Presiden Prabowo Subianto menghadiri Konferensi Tingkat Tinggi (KTT) Khusus Brunei Darussalam-Indonesia-Malaysia-Philippines East ASEAN Growth Area (BIMP-EAGA) di Filipina. Dalam kesempatan tersebut, ia menegaskan urgensi penguatan kolaborasi kawasan dalam menghadapi berbagai tantangan global yang semakin kompleks.
KTT khusus ini merupakan bagian dari rangkaian KTT ke-48 ASEAN yang berlangsung di Cebu, Filipina. Dalam pidatonya, Prabowo menyoroti perlunya kerja sama yang lebih adaptif dan berdampak, terutama dalam bidang ketahanan energi dan pangan. Ia menekankan bahwa tantangan saat ini menuntut kolaborasi yang lebih erat dan efektif di antara negara-negara anggota.
Prabowo Dorong BIMP-EAGA Lebih Responsif
Menurut Prabowo, BIMP-EAGA harus terus berkembang agar mampu menjawab kebutuhan masyarakat di kawasan secara lebih nyata. Ia menyatakan bahwa kerja sama subkawasan ini harus menjadi lebih adaptif, berdampak, dan responsif terhadap dinamika global yang terus berubah. Dengan semangat tersebut, BIMP-EAGA diharapkan dapat memberikan manfaat yang lebih besar bagi seluruh masyarakat.
Prabowo juga menekankan bahwa prioritas utama negara-negara anggota saat ini adalah melindungi keselamatan dan mata pencaharian rakyat. Visi BIMP-EAGA 2035 telah memberikan arah yang jelas, namun tantangan selanjutnya adalah memastikan implementasi yang nyata dan terukur.

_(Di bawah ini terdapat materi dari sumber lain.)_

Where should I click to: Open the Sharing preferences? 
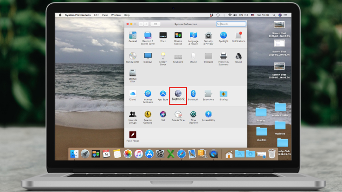[223, 94]
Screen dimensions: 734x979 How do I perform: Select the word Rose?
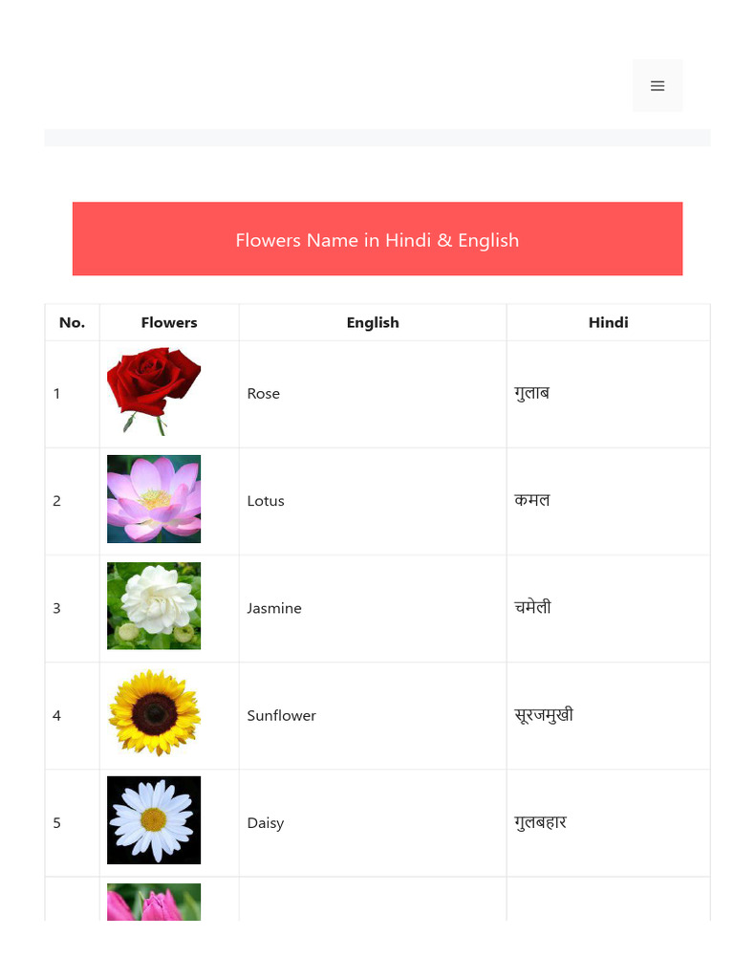point(264,394)
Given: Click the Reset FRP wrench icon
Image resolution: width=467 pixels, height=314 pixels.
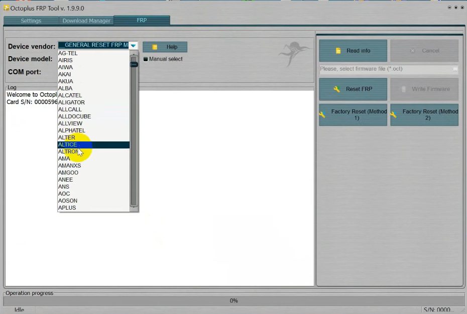Looking at the screenshot, I should coord(337,89).
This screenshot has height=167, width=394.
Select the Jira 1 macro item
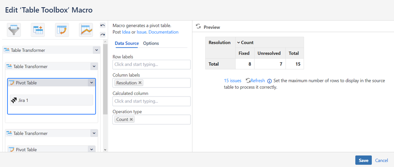[51, 101]
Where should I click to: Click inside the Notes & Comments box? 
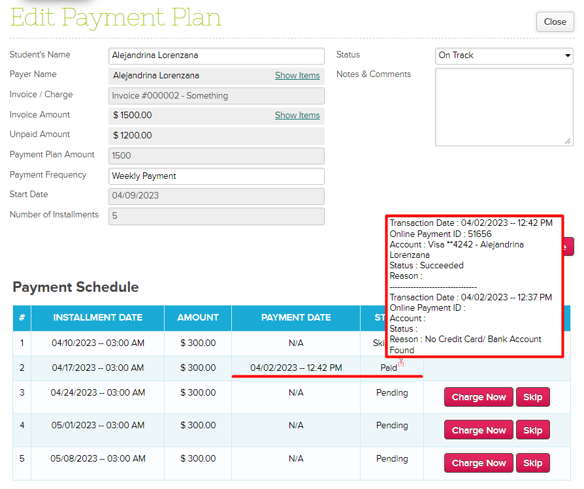[503, 106]
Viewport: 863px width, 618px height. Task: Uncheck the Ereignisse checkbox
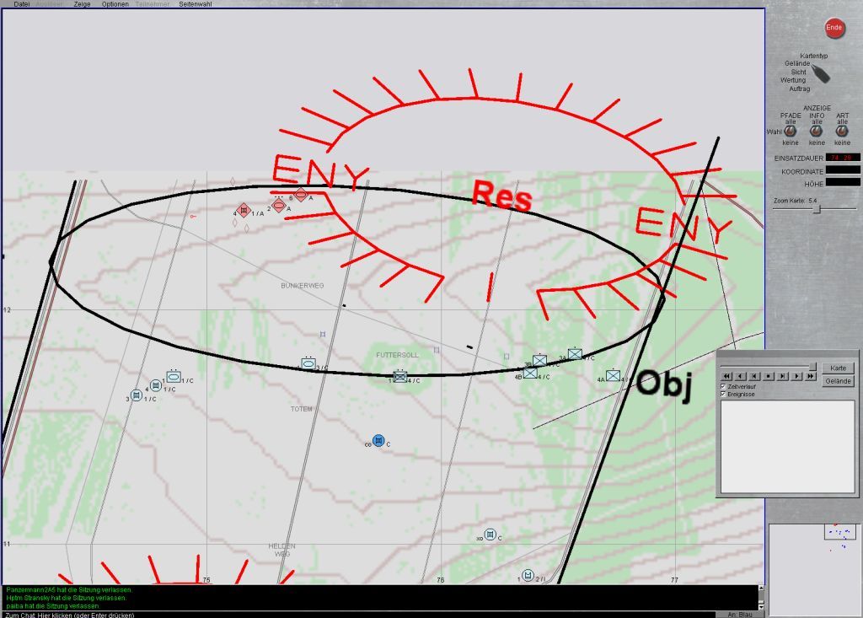coord(723,394)
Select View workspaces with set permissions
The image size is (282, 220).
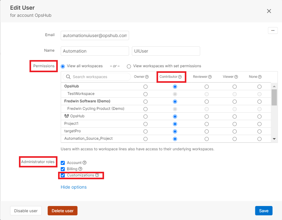tap(129, 66)
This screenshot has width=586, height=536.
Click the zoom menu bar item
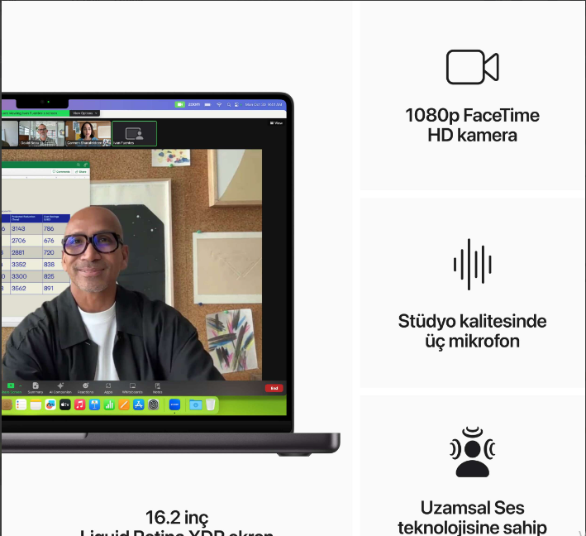[194, 105]
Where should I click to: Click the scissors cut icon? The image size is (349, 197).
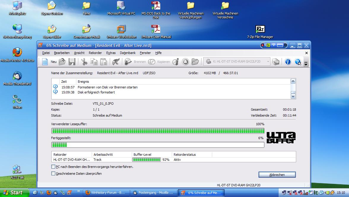tap(84, 62)
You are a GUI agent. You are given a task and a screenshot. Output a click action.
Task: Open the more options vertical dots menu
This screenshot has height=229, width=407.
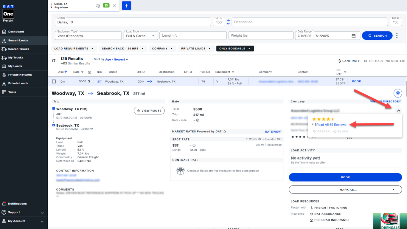[397, 36]
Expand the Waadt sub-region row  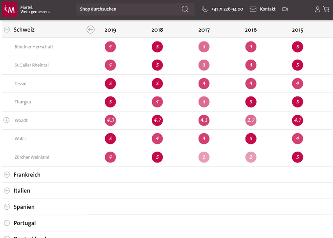click(x=6, y=120)
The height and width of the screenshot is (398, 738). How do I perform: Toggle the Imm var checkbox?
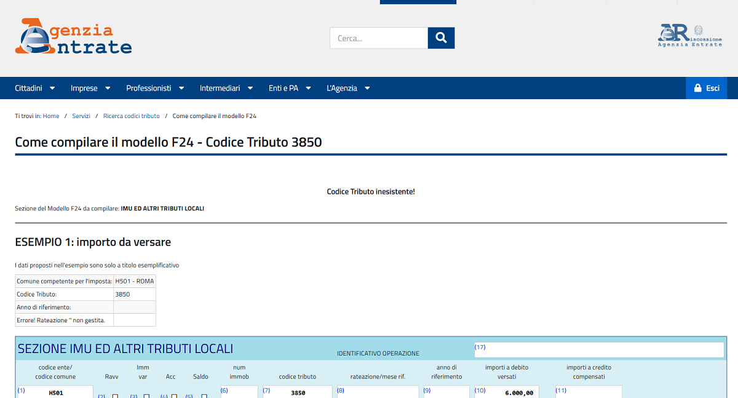click(146, 396)
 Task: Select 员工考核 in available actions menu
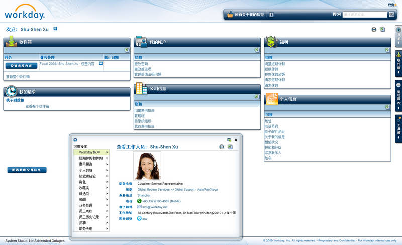tap(86, 211)
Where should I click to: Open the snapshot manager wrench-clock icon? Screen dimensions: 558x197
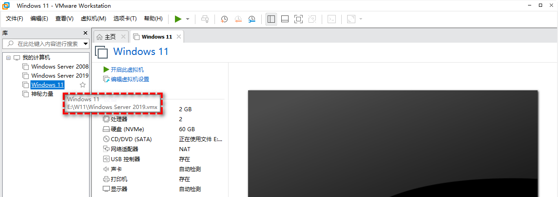252,19
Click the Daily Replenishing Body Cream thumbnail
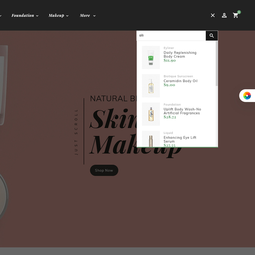The image size is (255, 255). coord(151,57)
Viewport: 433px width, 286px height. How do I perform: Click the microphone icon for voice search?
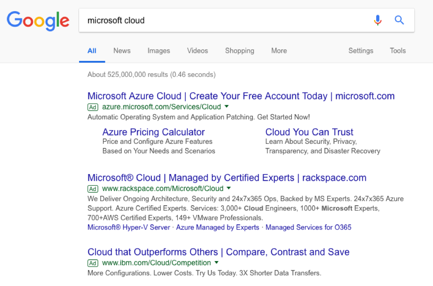pyautogui.click(x=377, y=20)
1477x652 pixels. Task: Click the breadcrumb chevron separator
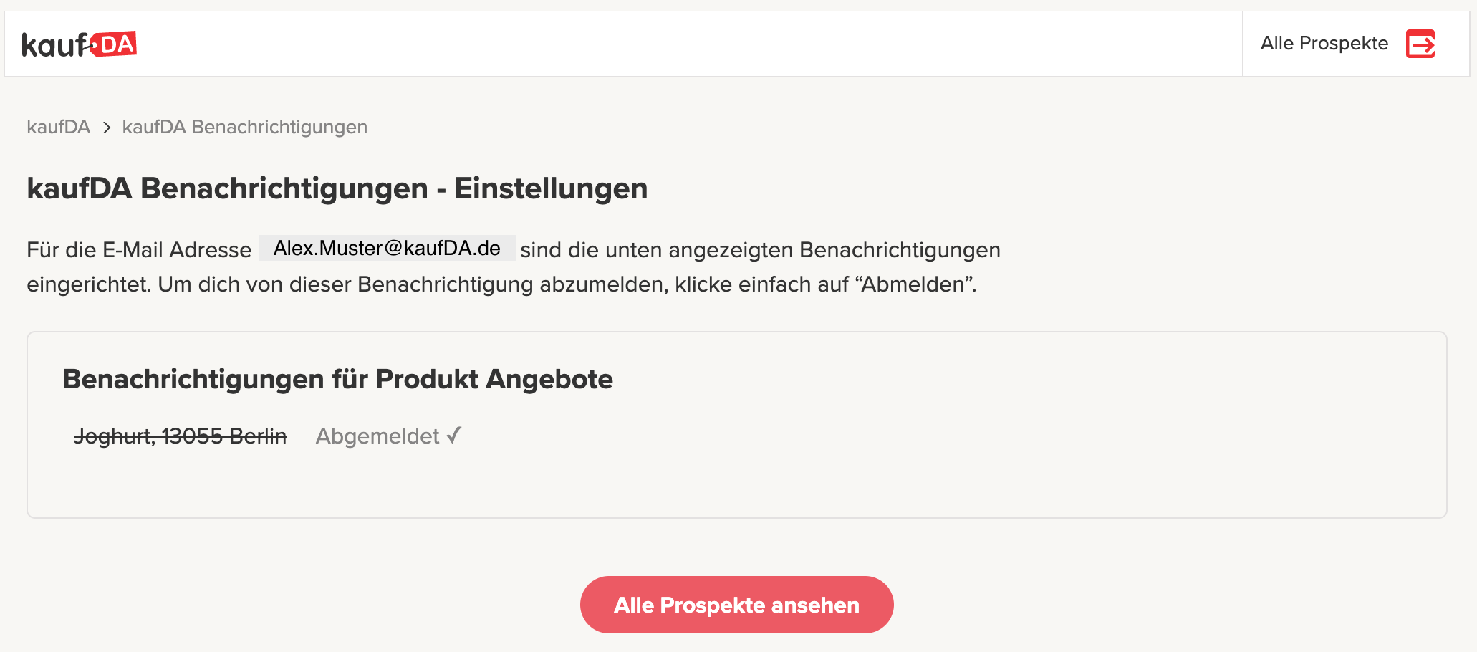click(107, 128)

Komitmen pada Ketahanan Energi dan Pangan
Dalam pidatonya, Prabowo secara khusus menyoroti pentingnya ketahanan energi dan pangan sebagai fondasi stabilitas kawasan. Ia mengajak seluruh anggota untuk memperkuat kerja sama di sektor-sektor strategis ini guna menghadapi ketidakpastian global. Kolaborasi yang lebih erat diharapkan dapat menciptakan solusi bersama yang berkelanjutan.
KTT ini menjadi momentum bagi negara-negara BIMP-EAGA untuk mempertegas komitmen mereka dalam mewujudkan kawasan yang lebih tangguh. Prabowo optimistis bahwa dengan semangat kebersamaan, tantangan global dapat dihadapi secara efektif.